_WRITTEN PROBLEM_. Transcribe the material from the line containing "Disable HTTP/2 到源服务器 toggle" through the line containing "Click the play button in video controls", both included, reproducing each line exactly.

_GIVEN RECORDS_.
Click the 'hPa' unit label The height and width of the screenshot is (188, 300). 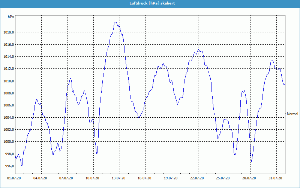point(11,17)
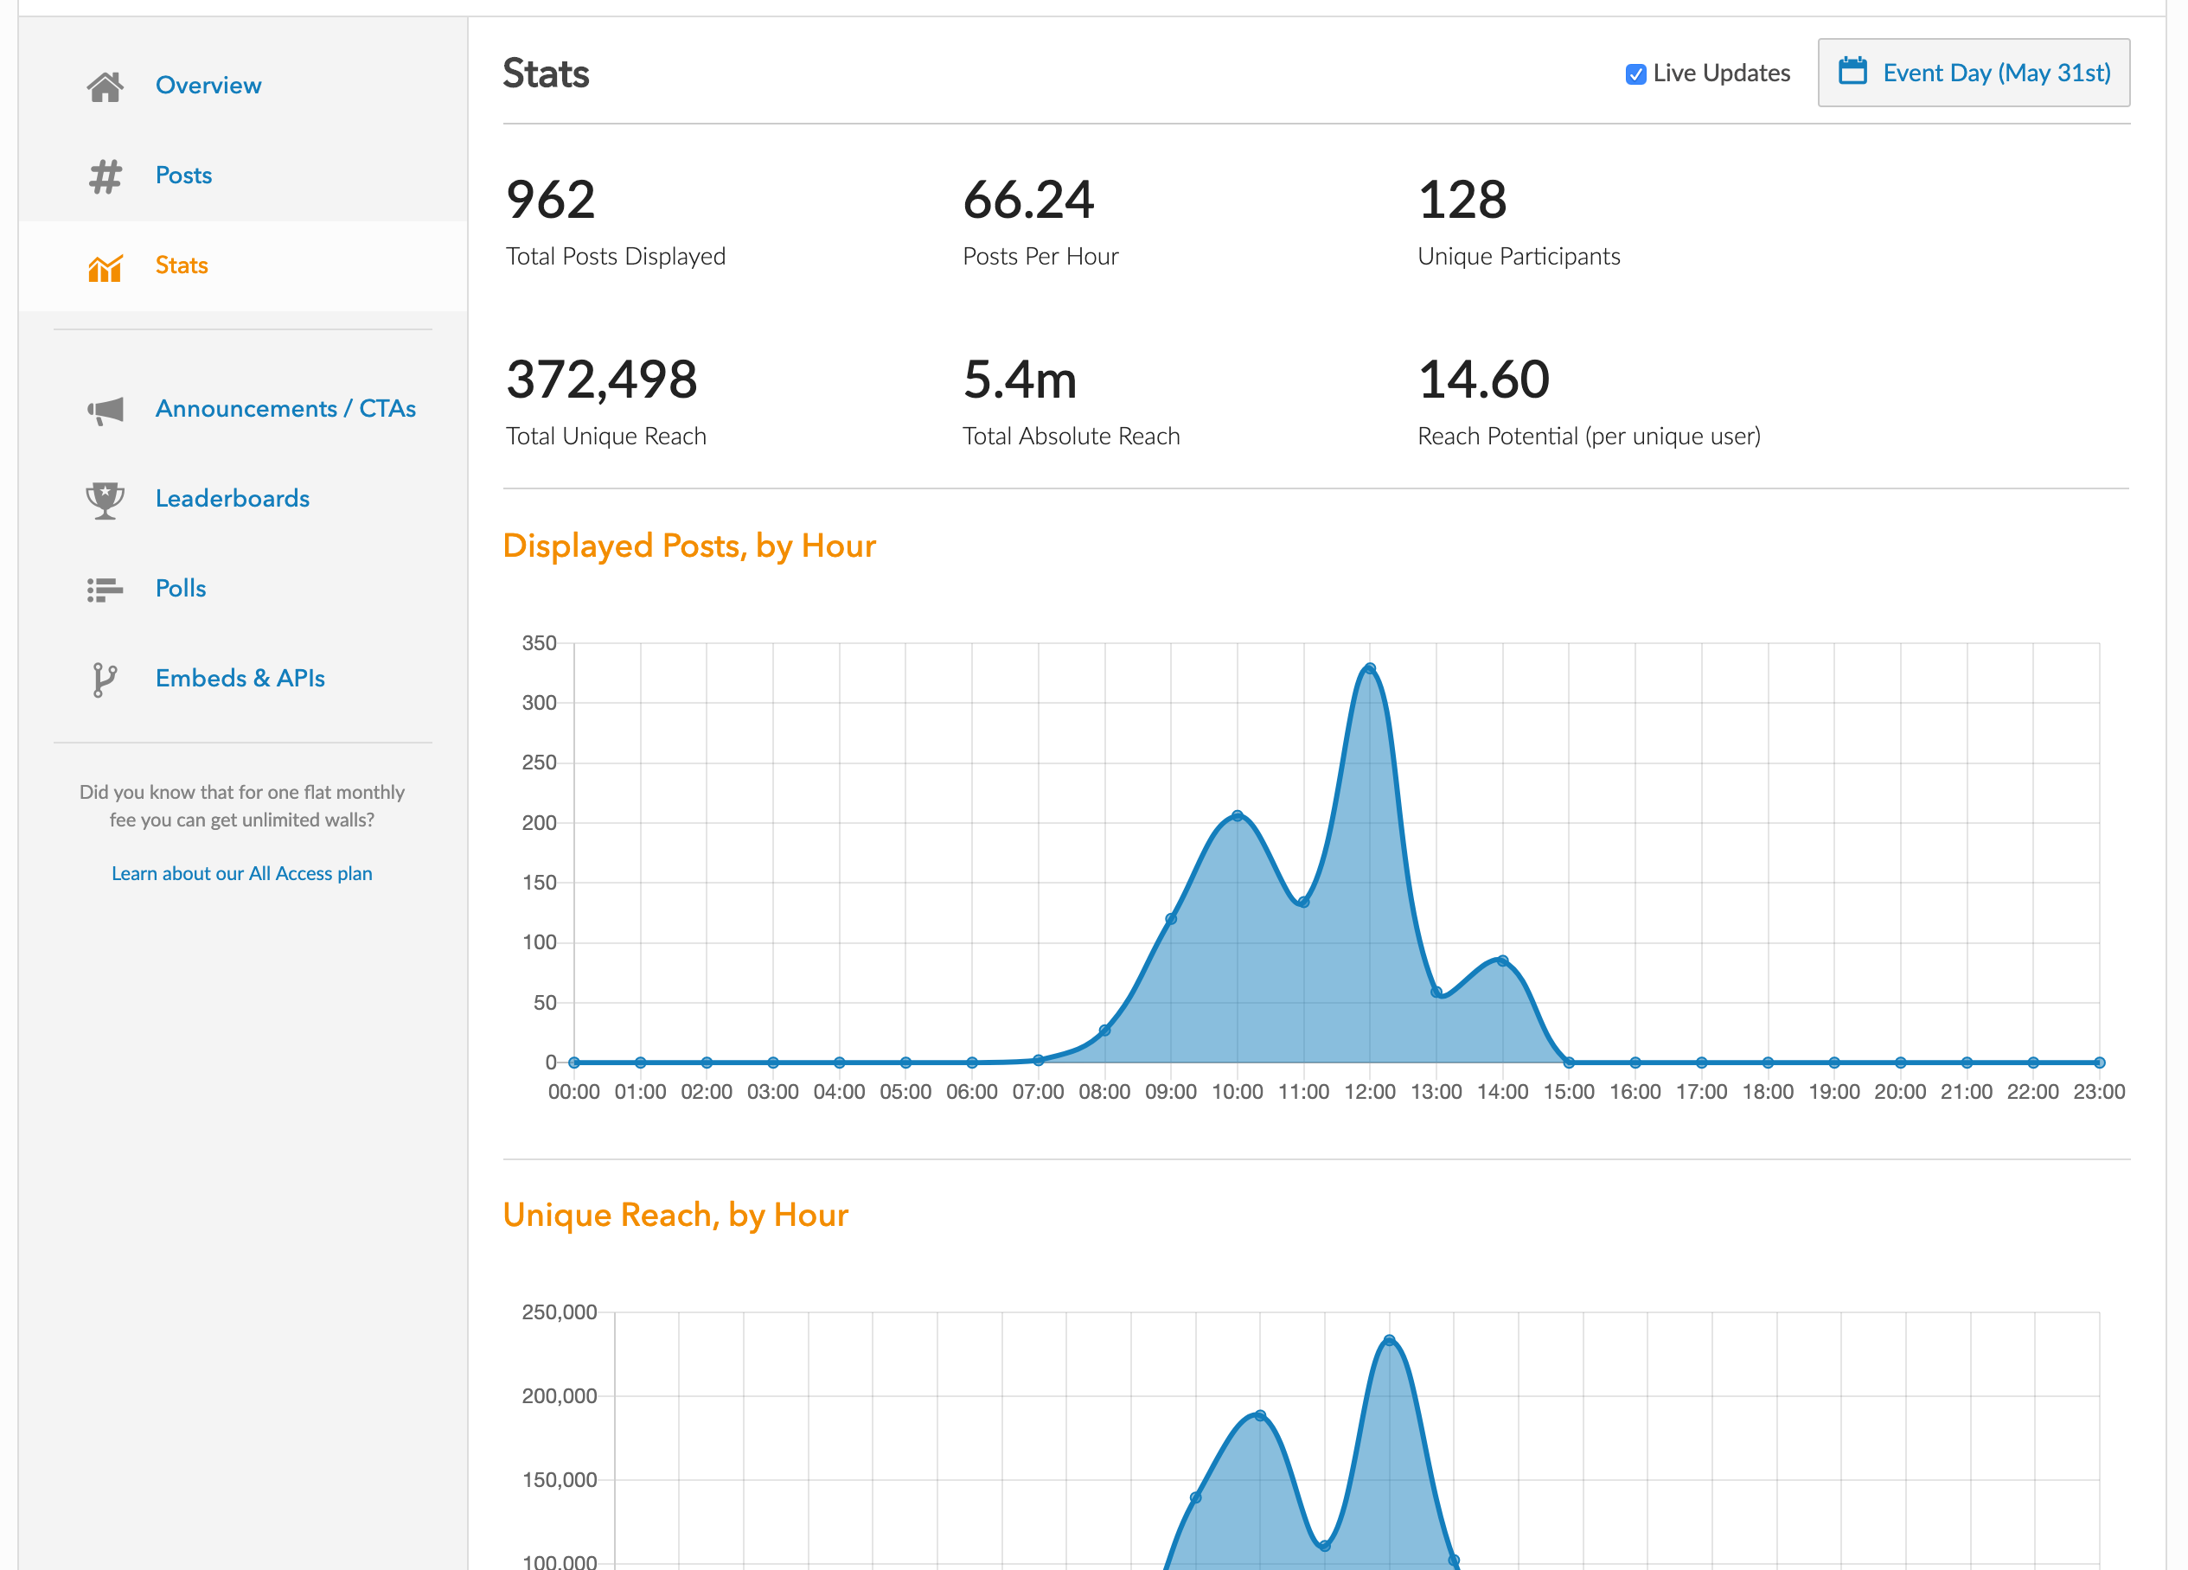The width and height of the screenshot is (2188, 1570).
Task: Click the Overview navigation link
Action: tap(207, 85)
* * *
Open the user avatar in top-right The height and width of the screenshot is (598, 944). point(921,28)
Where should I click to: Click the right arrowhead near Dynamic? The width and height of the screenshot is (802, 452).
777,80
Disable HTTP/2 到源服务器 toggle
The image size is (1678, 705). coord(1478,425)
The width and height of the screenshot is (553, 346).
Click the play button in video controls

_ANSWER TO THIS TASK_.
Disable HTTP/2 到源服务器 toggle
The image size is (1678, 705). coord(1478,425)
The width and height of the screenshot is (553, 346).
Click the play button in video controls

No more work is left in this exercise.